Ricky Lancelotti (August 25, 1944 – April 7, 1980), also known as Rick Lancelot, was a singer best known for his work with Frank Zappa in 1973. Frank Zappa songs featuring Lancelotti's vocals can be found on the albums Over-Nite Sensation, The Lost Episodes and Läther.

==Background==
Under the stage name of "Rick Lancelot", Lancelotti released several unsuccessful singles for RCA Records in 1965 and 1966. Simultaneously, Lancelotti occasionally appeared on the ABC-TV music series Shindig as the show's "in-house" singer (usually spotlighting the heavier R&B hits of the day).

Lancelotti was featured as one of several uncredited lead vocalists on Hanna-Barbera's 1968–1970 children's program The Banana Splits.

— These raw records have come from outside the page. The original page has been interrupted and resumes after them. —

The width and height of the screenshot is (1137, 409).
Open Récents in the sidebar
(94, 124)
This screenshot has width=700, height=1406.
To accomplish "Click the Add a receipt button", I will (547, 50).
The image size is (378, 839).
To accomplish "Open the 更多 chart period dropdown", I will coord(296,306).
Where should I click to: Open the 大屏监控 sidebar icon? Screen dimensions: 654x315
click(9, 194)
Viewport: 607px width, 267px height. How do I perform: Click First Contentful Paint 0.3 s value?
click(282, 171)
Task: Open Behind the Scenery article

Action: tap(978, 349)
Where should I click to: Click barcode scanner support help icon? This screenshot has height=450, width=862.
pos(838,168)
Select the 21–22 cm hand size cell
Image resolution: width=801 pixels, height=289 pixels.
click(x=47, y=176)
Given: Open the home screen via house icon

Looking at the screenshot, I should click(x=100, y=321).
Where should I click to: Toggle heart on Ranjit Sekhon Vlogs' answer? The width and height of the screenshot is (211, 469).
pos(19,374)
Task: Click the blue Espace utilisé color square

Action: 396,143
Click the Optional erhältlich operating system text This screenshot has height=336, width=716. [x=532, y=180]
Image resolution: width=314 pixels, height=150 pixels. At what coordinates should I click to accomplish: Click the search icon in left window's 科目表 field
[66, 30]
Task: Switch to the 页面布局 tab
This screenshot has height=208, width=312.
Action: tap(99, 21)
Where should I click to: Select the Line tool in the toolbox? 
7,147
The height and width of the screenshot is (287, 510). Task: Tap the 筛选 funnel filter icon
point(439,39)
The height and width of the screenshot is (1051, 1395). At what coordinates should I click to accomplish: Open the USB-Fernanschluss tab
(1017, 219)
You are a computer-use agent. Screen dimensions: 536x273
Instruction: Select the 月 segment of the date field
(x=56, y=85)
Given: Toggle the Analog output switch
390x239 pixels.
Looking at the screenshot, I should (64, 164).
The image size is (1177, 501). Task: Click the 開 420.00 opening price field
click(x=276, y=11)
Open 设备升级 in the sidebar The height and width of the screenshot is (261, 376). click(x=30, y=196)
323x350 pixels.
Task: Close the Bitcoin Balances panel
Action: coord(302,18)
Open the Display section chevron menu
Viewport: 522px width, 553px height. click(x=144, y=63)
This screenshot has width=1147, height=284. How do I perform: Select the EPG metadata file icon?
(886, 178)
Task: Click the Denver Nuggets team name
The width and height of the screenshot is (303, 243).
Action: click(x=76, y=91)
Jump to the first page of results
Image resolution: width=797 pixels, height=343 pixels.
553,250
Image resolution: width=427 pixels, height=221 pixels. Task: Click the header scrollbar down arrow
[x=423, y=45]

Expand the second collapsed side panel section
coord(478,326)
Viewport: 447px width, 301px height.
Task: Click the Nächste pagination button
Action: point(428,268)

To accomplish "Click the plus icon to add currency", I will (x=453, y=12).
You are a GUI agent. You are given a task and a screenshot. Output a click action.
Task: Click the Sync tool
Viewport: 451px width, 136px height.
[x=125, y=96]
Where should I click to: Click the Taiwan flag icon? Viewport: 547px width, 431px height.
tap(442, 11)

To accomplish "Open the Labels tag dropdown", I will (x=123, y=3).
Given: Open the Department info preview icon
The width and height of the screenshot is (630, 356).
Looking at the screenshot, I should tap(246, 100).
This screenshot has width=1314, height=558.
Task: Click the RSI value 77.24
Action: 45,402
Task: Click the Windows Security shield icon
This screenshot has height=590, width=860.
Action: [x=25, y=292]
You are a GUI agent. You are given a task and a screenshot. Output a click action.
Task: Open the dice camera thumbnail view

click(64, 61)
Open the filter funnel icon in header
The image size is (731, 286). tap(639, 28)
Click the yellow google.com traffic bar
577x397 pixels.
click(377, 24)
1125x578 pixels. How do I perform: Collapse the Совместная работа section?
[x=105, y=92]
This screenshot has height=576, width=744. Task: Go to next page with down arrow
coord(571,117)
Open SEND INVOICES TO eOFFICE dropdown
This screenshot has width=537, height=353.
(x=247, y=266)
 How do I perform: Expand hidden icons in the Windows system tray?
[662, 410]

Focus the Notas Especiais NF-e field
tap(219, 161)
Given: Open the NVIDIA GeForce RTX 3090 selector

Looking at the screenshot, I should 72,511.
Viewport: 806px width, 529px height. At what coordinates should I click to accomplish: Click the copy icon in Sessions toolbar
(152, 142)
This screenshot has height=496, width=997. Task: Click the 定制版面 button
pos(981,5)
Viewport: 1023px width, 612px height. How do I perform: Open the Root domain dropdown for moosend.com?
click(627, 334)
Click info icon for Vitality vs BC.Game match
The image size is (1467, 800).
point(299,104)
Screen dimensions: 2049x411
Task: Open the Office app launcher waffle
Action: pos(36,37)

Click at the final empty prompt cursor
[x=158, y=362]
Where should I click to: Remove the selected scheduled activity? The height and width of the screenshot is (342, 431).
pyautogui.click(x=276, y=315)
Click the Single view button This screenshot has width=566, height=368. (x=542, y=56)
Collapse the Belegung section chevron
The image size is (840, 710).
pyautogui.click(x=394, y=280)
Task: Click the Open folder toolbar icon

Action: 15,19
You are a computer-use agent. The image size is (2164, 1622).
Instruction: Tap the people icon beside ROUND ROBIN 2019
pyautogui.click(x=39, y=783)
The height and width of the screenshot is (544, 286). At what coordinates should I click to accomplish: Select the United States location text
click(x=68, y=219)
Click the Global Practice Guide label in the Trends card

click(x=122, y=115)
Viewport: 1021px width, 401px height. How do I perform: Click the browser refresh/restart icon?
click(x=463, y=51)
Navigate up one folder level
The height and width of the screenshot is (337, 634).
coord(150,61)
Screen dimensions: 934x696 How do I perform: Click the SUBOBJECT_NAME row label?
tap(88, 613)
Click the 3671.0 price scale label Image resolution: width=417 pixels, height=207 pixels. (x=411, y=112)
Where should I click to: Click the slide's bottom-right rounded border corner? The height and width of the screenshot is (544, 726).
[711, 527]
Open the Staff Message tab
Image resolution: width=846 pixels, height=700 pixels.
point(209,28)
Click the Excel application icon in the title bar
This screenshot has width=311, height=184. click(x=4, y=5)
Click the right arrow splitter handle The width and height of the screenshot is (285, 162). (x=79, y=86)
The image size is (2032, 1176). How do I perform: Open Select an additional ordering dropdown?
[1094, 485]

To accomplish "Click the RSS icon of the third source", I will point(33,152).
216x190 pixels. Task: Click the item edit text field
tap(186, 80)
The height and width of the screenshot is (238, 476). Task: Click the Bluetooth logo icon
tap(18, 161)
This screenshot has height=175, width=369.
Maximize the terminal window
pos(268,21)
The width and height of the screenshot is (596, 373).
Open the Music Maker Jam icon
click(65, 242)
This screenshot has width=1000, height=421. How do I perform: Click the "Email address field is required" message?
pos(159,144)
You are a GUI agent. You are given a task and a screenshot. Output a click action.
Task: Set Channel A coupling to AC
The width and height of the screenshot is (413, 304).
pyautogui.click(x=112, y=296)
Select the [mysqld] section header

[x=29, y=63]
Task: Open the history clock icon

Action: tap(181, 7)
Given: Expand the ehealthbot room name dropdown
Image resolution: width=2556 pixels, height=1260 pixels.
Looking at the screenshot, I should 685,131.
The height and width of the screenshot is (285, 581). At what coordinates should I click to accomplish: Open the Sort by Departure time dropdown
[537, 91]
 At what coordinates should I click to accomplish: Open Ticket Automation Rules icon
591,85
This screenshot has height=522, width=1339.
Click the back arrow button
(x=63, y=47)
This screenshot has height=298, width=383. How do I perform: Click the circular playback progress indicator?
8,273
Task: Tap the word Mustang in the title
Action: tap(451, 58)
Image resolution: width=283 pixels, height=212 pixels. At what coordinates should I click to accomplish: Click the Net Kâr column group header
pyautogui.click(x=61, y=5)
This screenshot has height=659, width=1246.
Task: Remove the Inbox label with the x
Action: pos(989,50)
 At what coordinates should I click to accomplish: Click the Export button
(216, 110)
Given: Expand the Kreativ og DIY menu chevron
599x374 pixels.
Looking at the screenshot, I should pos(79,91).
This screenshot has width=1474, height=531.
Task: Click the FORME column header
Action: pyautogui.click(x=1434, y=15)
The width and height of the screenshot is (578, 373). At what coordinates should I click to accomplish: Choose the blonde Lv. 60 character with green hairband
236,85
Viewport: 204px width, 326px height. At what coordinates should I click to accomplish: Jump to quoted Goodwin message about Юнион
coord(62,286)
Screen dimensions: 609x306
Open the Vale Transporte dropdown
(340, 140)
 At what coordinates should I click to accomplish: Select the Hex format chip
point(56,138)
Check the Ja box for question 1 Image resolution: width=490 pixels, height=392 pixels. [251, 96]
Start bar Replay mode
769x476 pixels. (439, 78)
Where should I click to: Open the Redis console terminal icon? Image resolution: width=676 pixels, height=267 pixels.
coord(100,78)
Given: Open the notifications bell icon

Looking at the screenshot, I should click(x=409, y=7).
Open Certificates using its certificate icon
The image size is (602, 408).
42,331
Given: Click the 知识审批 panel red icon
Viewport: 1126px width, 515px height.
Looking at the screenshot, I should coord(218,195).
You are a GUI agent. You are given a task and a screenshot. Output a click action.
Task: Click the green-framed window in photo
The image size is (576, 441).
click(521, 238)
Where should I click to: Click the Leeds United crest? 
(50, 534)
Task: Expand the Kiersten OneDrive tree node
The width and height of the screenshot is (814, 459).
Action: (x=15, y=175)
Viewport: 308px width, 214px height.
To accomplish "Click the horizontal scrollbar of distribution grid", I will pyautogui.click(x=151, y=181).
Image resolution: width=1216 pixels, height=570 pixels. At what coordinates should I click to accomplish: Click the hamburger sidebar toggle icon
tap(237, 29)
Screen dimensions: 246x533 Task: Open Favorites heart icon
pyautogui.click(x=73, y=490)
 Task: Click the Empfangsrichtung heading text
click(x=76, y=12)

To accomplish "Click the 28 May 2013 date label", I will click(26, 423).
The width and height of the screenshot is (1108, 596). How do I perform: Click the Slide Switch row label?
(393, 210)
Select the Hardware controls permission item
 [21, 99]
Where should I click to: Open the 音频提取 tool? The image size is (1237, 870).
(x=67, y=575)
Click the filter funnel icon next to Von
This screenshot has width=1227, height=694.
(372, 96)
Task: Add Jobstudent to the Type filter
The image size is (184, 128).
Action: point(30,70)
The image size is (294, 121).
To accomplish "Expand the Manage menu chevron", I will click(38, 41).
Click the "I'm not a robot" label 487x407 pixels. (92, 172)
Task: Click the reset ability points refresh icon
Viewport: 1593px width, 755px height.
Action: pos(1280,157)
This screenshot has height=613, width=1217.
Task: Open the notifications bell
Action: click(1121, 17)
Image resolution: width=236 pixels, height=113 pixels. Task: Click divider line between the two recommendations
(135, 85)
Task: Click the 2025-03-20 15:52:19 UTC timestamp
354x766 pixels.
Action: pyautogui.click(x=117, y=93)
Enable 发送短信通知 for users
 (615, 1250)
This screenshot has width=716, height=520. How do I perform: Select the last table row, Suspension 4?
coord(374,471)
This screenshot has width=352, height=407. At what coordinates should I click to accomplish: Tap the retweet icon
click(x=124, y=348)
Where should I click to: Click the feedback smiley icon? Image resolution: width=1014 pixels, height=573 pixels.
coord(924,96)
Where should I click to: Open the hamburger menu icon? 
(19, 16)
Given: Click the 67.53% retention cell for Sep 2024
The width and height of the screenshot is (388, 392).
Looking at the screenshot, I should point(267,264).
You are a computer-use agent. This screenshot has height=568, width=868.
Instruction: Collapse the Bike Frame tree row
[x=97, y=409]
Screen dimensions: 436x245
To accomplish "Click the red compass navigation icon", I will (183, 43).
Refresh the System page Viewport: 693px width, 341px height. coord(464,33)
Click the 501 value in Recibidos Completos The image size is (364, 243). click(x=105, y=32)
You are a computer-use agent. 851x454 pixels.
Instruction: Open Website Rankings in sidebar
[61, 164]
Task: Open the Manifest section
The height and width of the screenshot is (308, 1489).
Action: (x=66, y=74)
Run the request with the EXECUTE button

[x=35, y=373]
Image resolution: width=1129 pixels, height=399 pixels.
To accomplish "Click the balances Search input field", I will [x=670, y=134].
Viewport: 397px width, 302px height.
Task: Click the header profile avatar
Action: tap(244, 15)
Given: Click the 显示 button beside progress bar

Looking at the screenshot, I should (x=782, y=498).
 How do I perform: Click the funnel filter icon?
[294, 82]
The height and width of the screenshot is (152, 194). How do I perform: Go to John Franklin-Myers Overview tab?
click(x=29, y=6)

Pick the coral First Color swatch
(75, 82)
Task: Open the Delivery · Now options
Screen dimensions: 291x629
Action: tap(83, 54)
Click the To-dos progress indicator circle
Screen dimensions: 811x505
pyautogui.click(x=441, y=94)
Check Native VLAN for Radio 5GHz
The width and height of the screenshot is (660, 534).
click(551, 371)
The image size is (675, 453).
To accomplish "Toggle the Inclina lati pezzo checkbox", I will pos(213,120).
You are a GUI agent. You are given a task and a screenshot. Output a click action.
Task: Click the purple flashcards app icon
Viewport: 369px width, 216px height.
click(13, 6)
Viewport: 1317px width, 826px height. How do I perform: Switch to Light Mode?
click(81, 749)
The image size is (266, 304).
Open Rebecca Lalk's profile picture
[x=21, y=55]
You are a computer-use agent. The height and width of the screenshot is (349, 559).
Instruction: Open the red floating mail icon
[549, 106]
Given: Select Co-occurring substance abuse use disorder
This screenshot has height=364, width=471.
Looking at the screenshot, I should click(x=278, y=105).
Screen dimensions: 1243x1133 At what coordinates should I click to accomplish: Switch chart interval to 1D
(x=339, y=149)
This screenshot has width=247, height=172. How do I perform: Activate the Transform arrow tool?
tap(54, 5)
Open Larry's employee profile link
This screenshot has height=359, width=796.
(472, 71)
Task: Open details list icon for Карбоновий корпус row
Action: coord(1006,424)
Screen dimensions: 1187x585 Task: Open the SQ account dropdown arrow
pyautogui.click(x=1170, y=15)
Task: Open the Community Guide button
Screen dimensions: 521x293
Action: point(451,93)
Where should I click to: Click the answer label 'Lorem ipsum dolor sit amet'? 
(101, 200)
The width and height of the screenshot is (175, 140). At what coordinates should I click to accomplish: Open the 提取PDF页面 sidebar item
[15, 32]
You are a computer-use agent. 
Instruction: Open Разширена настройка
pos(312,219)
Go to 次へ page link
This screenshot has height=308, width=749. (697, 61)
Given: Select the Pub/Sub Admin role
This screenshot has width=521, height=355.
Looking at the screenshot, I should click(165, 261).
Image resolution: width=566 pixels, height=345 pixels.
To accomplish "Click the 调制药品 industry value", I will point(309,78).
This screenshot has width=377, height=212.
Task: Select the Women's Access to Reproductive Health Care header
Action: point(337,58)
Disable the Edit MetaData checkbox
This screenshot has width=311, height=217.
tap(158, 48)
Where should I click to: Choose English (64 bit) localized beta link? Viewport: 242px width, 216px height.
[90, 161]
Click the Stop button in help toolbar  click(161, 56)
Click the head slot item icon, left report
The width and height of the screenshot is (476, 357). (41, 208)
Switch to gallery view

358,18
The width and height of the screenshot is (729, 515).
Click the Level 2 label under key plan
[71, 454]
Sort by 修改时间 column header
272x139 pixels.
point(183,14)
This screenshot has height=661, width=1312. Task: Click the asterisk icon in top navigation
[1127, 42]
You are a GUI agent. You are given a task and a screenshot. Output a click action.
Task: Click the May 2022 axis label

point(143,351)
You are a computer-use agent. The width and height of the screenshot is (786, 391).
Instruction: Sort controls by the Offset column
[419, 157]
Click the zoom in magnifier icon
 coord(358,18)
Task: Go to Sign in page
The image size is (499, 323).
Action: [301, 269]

His vocal performances also appeared on the Splits' lone album We're the Banana Splits, released by Decca Records in 1968. He also sang with the group Sky Oats, whose music was included in the 1970 surfing documentary Pacific Vibrations.

==Career==
In 1964, the single " Sick Chick" / "Ain't That Soul" was released by Rick Lancelot and the Peppermint Sticks. Rick Lancelot was Ricky Lancelotti. The single was composed by himself and Lolly Vegas.

He was briefly the lead singer of the band Wolfgang, which featured Leland Sklar as their bass player. However they only ever recorded unreleased demo tracks.

==Death==
Lancelotti died of an overdose on April 7, 1980, at 35 years old.